Nach über 40stündiger (!) Zugreise wurden Beide von Andreas Alschinger und Reiner Heine am Bahnhof Wilhelmshöhe begrüßt und abgeholt. Bei zahlreichen Spaziergängen lernten sie in dieser Woche Baunatal und Kassel, vor allem aber den Baunataler Stadtteil Großenritte kennen und lieben. Klimenkos, die bei Familie Heine wohnten, bekamen aber auch sonst noch einiges zu sehen:
Tatjana Klimenko, die Englischlehrerin an einer Jaroslawler Schule ist, besuchte eine Englisch-Vorlesung an der Kasseler Universität und bekam einen Einblick in den Unterricht an deutschen Schulen. Alexander Klimenko besuchte einige Musikfachgeschäfte und notenhandlungen, um nach neuer Musik für seine Orchester Ausschau zu halten. Man besichtigte die Fa. Mollenhauer (Herstellung von Holzblasinstrumenten) in Kassel, besuchte eine Probe des Orchesters vom Kasseler Staatstheater ("Carmina Burana) und bekam einen Einblick in die Räumlichkeiten des Heeresmusikkorps 2, wo sie von Oberstleutnant Willems begrüßt wurden. In Kassel ging man im Bergpark Wilhelmshöhe spazieren, sah den Herkules sowie das historische Gewächshaus und flanierte auf der Königsstraße.
Neben dem gesellschaftlichen Miteinander, dass trotz einiger Sprachprobleme sehr gut funktionierte, stand aber stets die Musik im Vordergrund. Vor dem Konzert der weltbekannten "Harlem Gospel Singers" in der Kasseler Stadthalle, lauschte der Besuch aus Russland einer Big Band-Probe der Lichtenbergschule aus Kassel.
Bei den beiden letzten Proben für das Benefizkonzert des Großenritter Musikzuges (siehe Bericht an anderer Stelle) dirigierte Alexander Klimenko ein Klarinettenkonzert, welches dann zum Höhepunkt des Konzertes am 14. Januar 2001 werden sollte. Auch einer Probe des Brass-Quintettes des Großenritter Musikzuges hörten Beide mit größter Freude zu.
Den eigentlichen musikalischen Höhepunkt stellte dann das Konzert des Großenritter Musikzuges in der evangelischen Kirche in Großenritte dar, wo er vor 250 Zuhörern den dritten Satz aus dem Klarinetten-Konzert in Es-Dur von Karl Stamitz dirigierte, bei dem Andreas Alschinger als Solist auf der Klarinette brillierte. Das begeisterte Publikum belohnte dies mit einem mehrere Minuten andauerndem Applaus.

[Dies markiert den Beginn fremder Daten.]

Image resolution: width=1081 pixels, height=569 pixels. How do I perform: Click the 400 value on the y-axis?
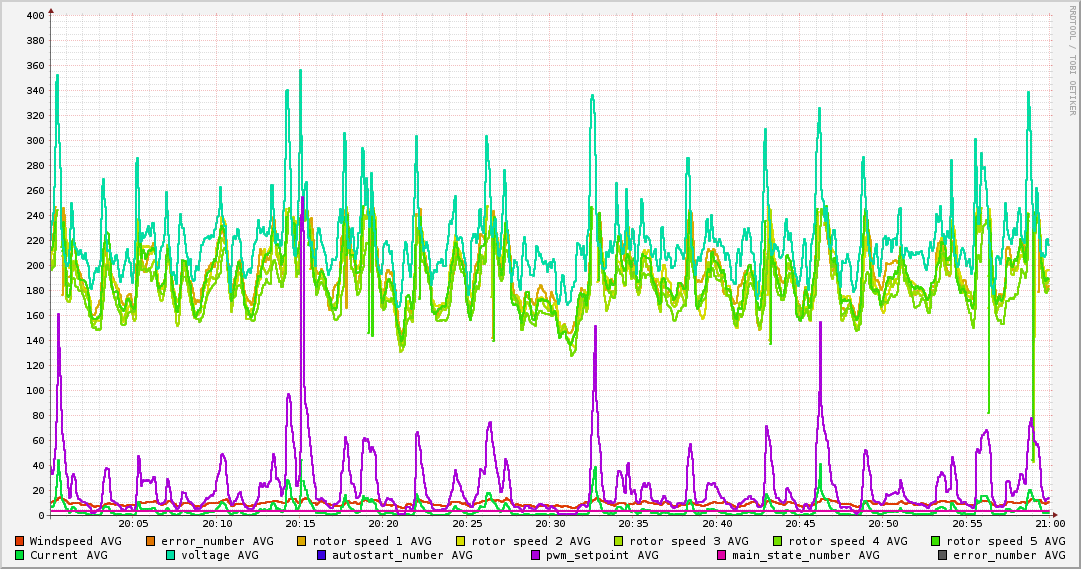pos(35,16)
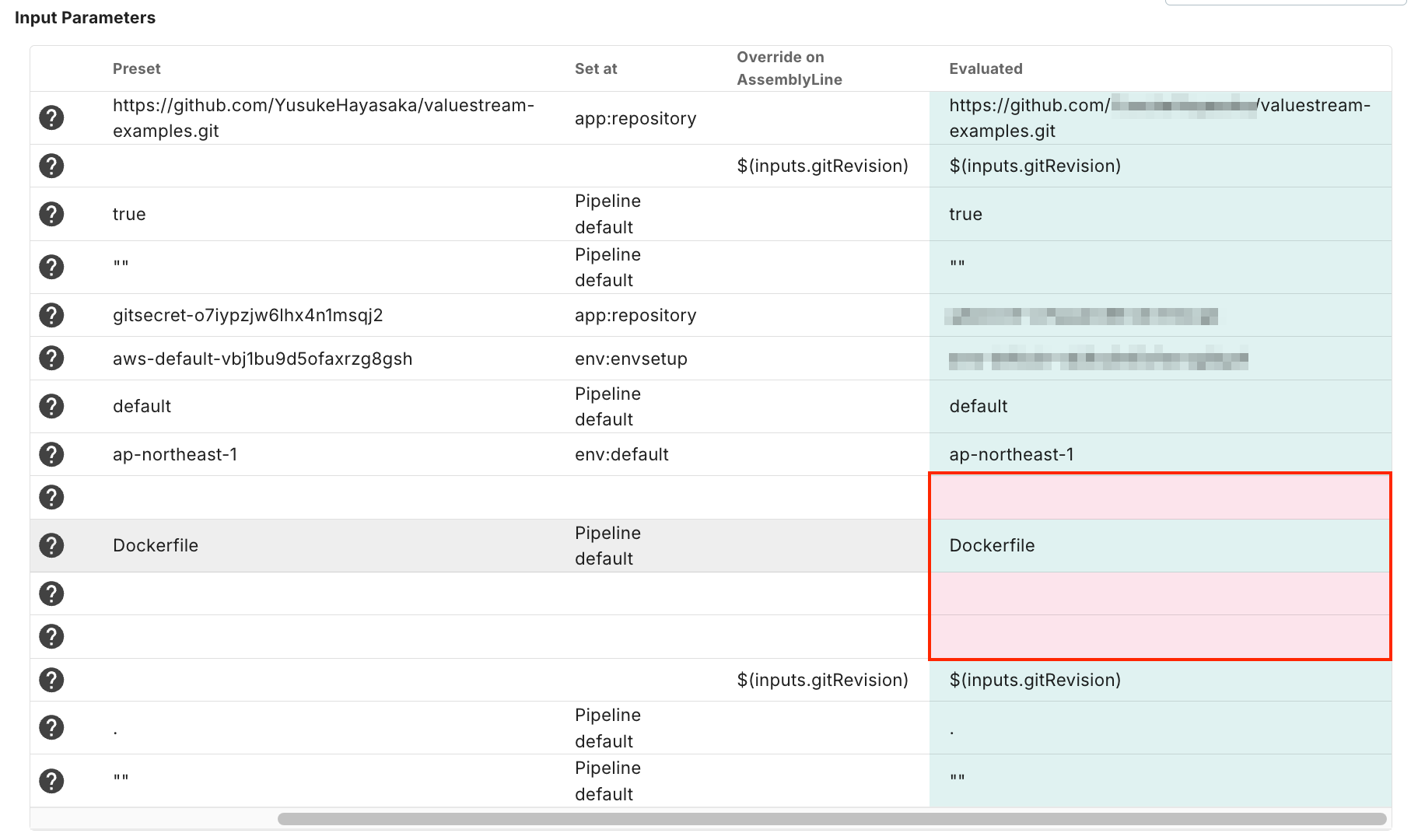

In guter Erinnerung bleiben wird allen Musikerinnen und Musikern des GSV-Musikzuges auch der gemeinsame Abend nach dem Konzert in der Kulturhalle. Nach kurzen Reden von Reiner Heine und Alexander Klimenko verteilte dieser an alle Anwesenden kleine Gastgeschenke.
Vereinbart wurde der Besuch des Blasorchesters aus Jaroslawl während des Baunataler Stadtfestes vom 24. - 27. Mai 2001 und ein gemeinsames Konzert in der Baunataler Stadthalle am 23. Mai 2001.
Nach 8 Tagen Aufenthalt in Baunatal trat das Ehepaar Klimenko voller neuer Eindrücke am Dienstag um 20.25 Uhr wieder ab Kassel-Wilhelmshöhe die Heimreise an. Am Donnerstag erreichten sie in den Abendstunden wieder Jaroslawl.
Sie bedankten sich sofort nach ihrer Ankunft noch einmal telefonisch bei Familie Heine für die empfundene Herzlichkeit und die Freundschaft, die sie bei allen Menschen hier in Deutschland gespürt hätten.